After 15 contentious and grueling ballots to determine the next Speaker of the House of Representatives, Rep. Keven McCarthy (R-CA) stood victorious but frazzled as he looked out to the House body from the Speaker’s podium to give his acceptance speech.
He stated in part, “I hope one thing is clear after this week: I will never give up.”
And thus began his first lie, with undoubtedly many more to come, as McCarthy takes over the gavel. The lie was that he gave up plenty to achieve this long-coveted position.
In addition to sacrificing the minuscule amount of his personal integrity remaining, he made a deal with the far-right fringe element of his party by conceding to the demands of the so-called Freedom Caucus, which has about as much to do with freedom as Donald Trump’s Truth Social media outlet has to do with truth, or, for that matter, with sociability.
The caucus is the outgrowth of the former Tea Party movement within the Republican Party. Foundational to its policy agenda was a call for an across-the-board lowering of taxes, and drastic reductions of the national debt, which included draconian decreases in government spending, including any attempts at government-sponsored universal healthcare.

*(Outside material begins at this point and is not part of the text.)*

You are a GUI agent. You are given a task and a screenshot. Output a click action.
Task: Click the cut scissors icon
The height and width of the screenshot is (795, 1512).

As a history student and a former longtime resident of the Boston, Massachusetts, area, I was disconcerted by the movement’s misappropriation of the historical Tea Party.
The original direct-action protest on December 16, 1773, by British American colonists, was the culmination of longstanding grievances against the British government under the battle cry of “no taxation without representation.” According to the British Constitution, only Parliament could levy taxes. Since colonists were prohibited from voting for members of Parliament or sending their representatives to serve in Parliament, they considered the series of taxes, including the tea tax, a violation of their rights as citizens of the British realm.
The second incarnation of the Tea Party movement, the Freedom Caucus, contains no well-developed political philosophy other than extreme hatred of what they consider “Big Government;” they view this as the cause of the nation’s troubles.
While the Tea Party activists advocated for small government, by all indications, the Freedom Caucus sees no place for government except in terms of its members grabbing power for the sake of power itself.
In 2010, then Speaker of the House, Rep. John Boehner (R-OH), referred to Tea Partyers as “great patriots,” adding, “It’s not enough, however, for Republicans to simply voice respect for what the Tea Partiers are doing, praise their efforts, and participate in their rallies. Republicans must listen to them, stand with them, and walk among them.”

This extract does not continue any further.